Triple lookup: milliseconds (existing index)
Argumentation eval: milliseconds (h-Categoriser)
Verdict trace: milliseconds (graph traversal)
Don’t scale the model. Scale the argumentation.
Mapping to Wikidata Ranks
| Wikidata | toulmin extension |
|---|---|
| preferred rank | verdict > +0.5 (in current context) |
| normal rank | 0 < verdict ≤ +0.5 |
| deprecated rank | verdict ≤ 0 |
| reference | Backing |
| qualifier | Qualifier + context function conditions |
The difference: Wikidata’s rank is static — editors decide. Toulmin’s verdict is dynamic — context and argumentation structure decide.
The Bigger Picture
This system is not domain-specific.
AI Prefrontal Cortex (feature selection):
triple = (feature, should_include_in, app_type)
context = current project's app tags
verdict = should this feature be included?
Knowledge graph general:
triple = (subject, predicate, object)
context = querier's domain/perspective
verdict = is this triple true in current context?
Same engine. Same structure. Different domain. Rules are Go functions, exceptions are defeats graphs, judgment is h-Categoriser. No DSL.
Why This Matters
LLMs dissolve knowledge into weights. Ask a question, get an answer. But you cannot structurally trace whether that answer is true in what context, based on what source, and whether rebuttals exist. Hallucination comes from this structural absence.
This system cannot prevent all hallucination. LLMs produce open-ended output, and you cannot pre-register every possible claim. But for claims already registered in the argumentation graph, you can compare an LLM’s generated answer against the graph and assess credibility. “What is this claim’s Backing? Is there a Counter attacking that Backing? Is the verdict positive in the current context?”
Not a universal truth oracle. A credibility assessment system that operates on accumulated argumentation.
Not a system that stores facts, but one that manages claims. Not a system that declares truth, but one that traces judgment. This is the next step for knowledge graphs.
Related
- toulmin — Go Rule Engine — Toulmin argumentation model-based rule engine. The judgment engine behind this article.
- Ratchet Pattern — How to Make Agents Go All the Way — Deterministic verification and ratchet locking.
Code: github.com/park-jun-woo/toulmin
go install github.com/park-jun-woo/toulmin@latest
The code examples in this article represent a design vision based on the toulmin library’s current API. The knowledge graph extension (TripleSpec, context-based evaluation) is under active development. The core judgment engine (h-Categoriser, defeats graph, Rule/Counter) works today.
References
- Toulmin, S. (1958). The Uses of Argument. Cambridge University Press.

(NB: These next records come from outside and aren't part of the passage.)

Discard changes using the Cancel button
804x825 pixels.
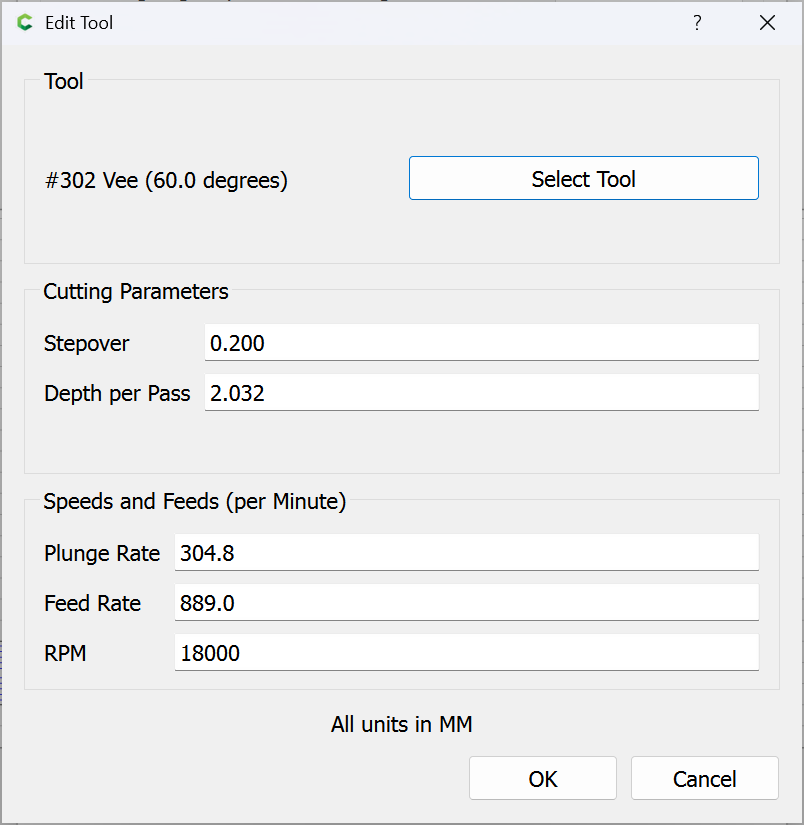pos(704,779)
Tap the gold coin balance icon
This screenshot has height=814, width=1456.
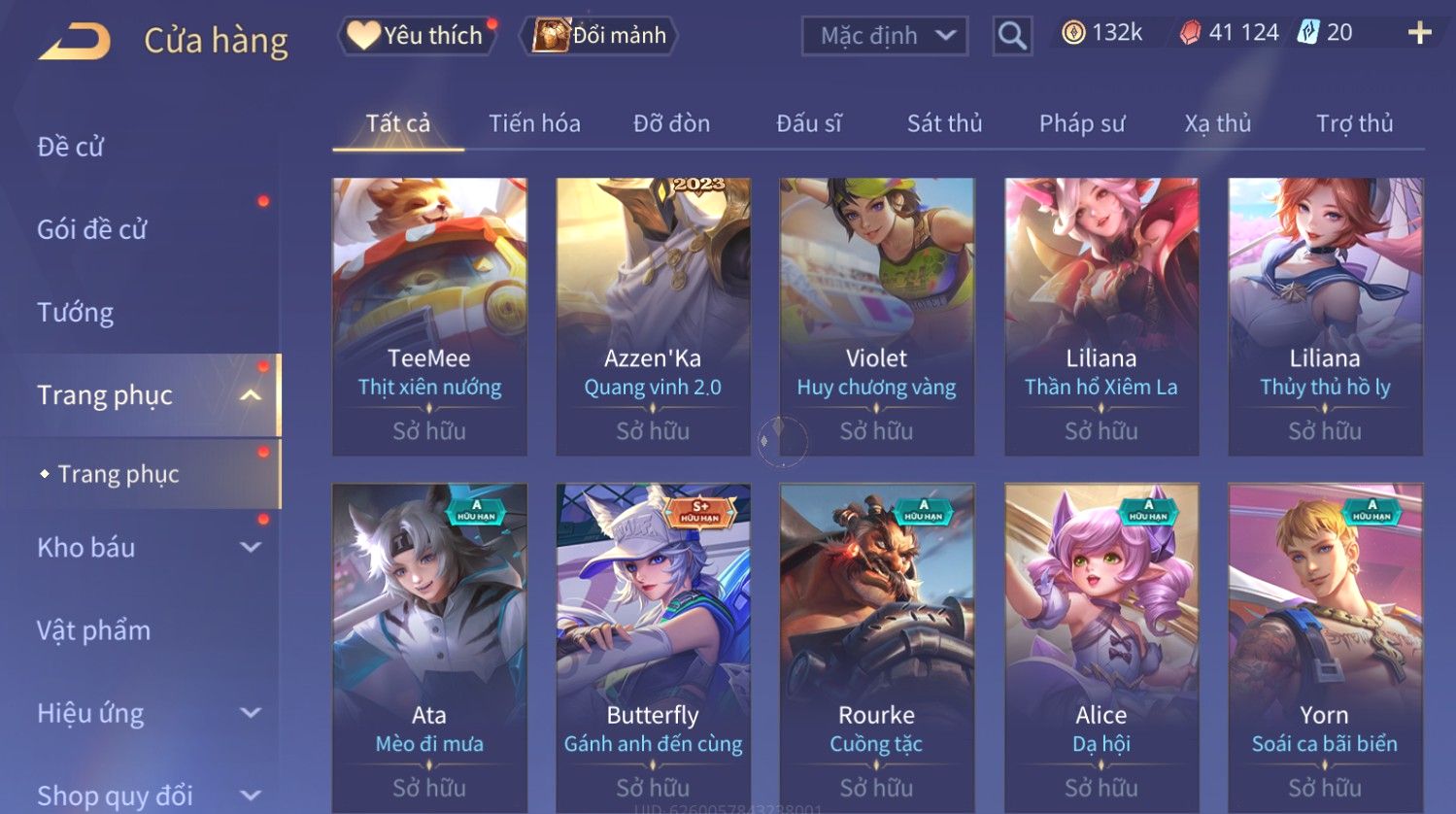pos(1072,33)
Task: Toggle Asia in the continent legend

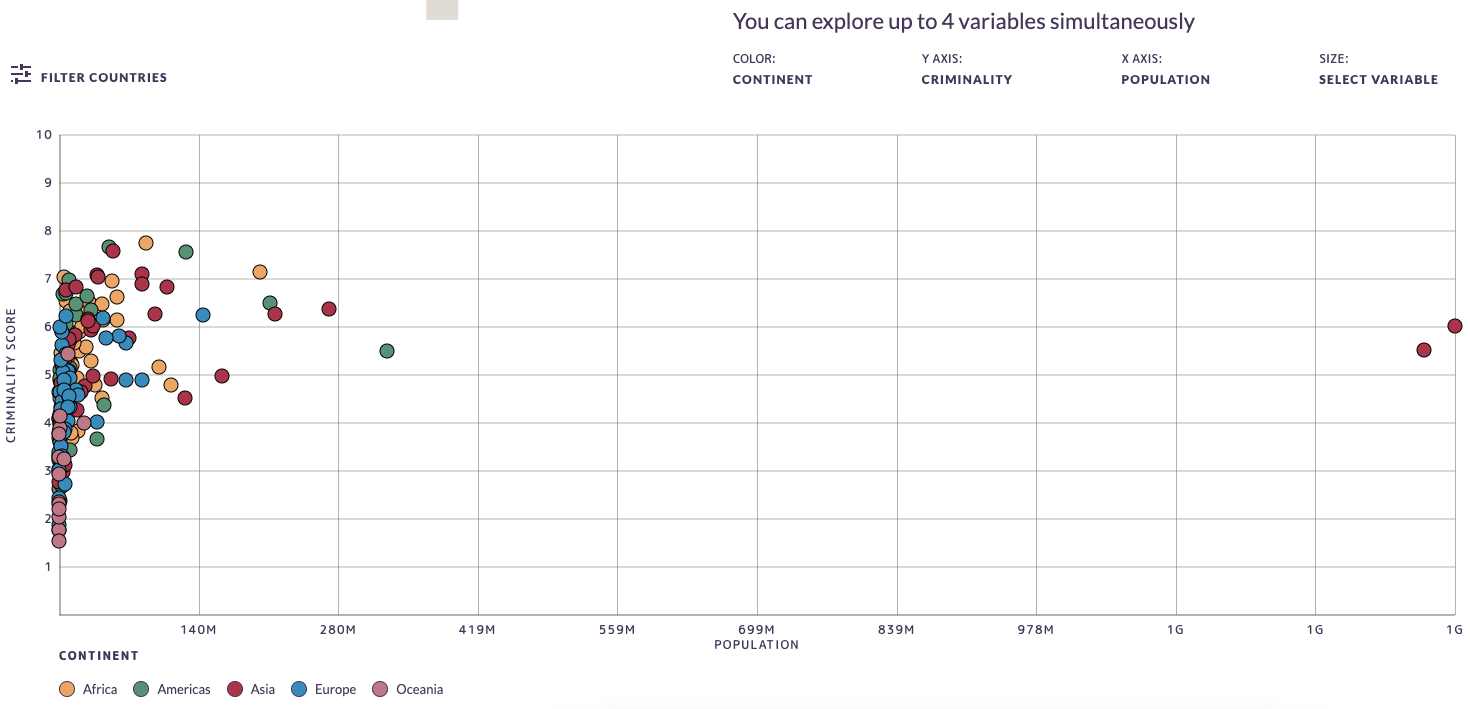Action: coord(262,689)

- Dung, P.M. (1995). “On the Acceptability of Arguments and its Fundamental Role in Nonmonotonic Reasoning, Logic Programming and n-Person Games.” Artificial Intelligence, 77(2), 321–357.

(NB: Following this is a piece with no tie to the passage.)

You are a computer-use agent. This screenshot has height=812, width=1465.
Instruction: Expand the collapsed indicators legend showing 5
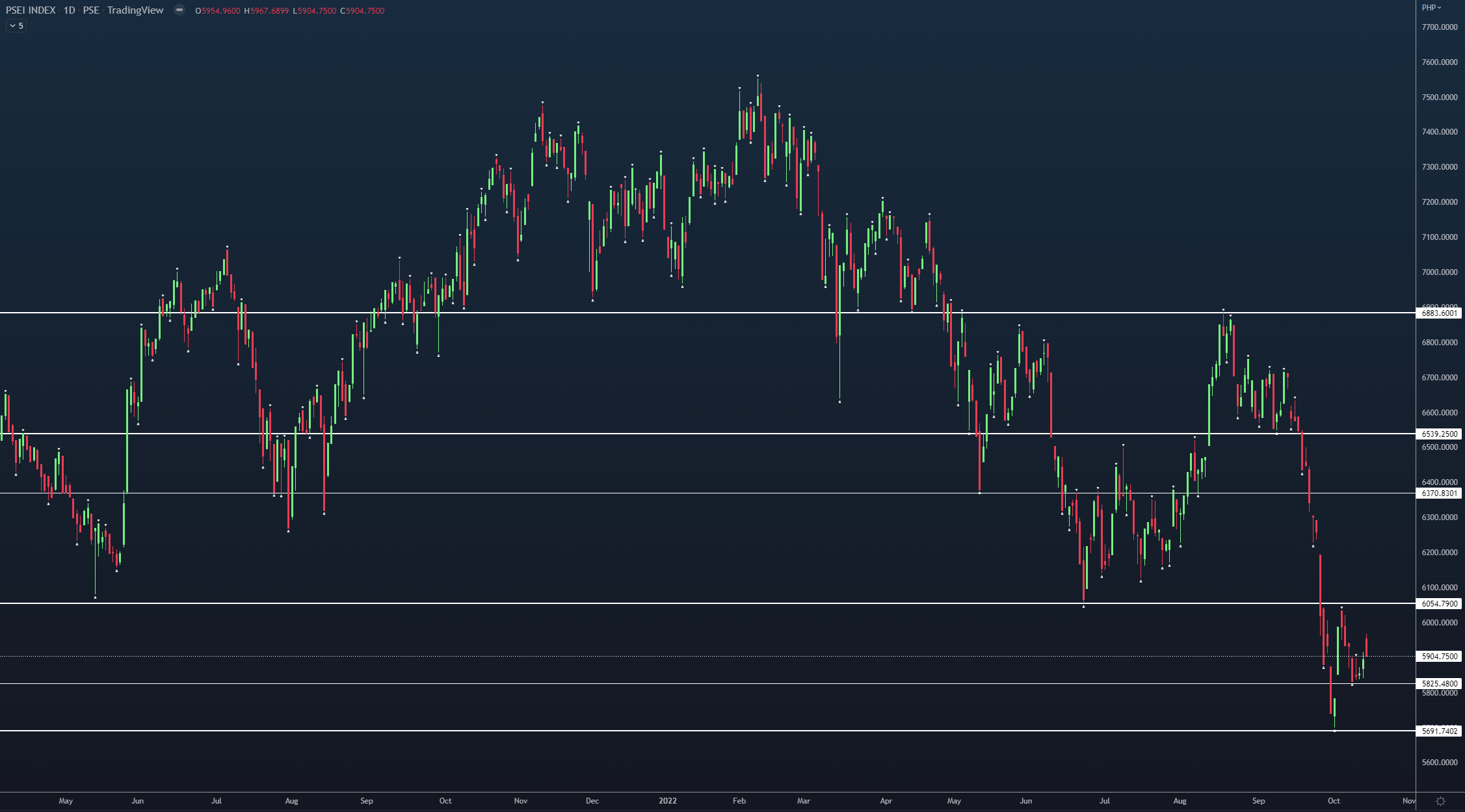pyautogui.click(x=16, y=26)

- Amgoud, L. & Ben-Naim, J. (2013). “Ranking-based semantics for argumentation frameworks.” SUM 2013, LNCS 8078, 134–147.
- Modgil, S. & Prakken, H. (2014). “The ASPIC+ framework for structured argumentation: a tutorial.” Argument & Computation, 5(1), 31–62.
- Groth, P. et al. (2010). “Anatomy of a Nanopublication.” Information Services & Use, 30(1-2), 51–56.
- Nix v. Hedden, 149 U.S. 304 (1893). United States Supreme Court.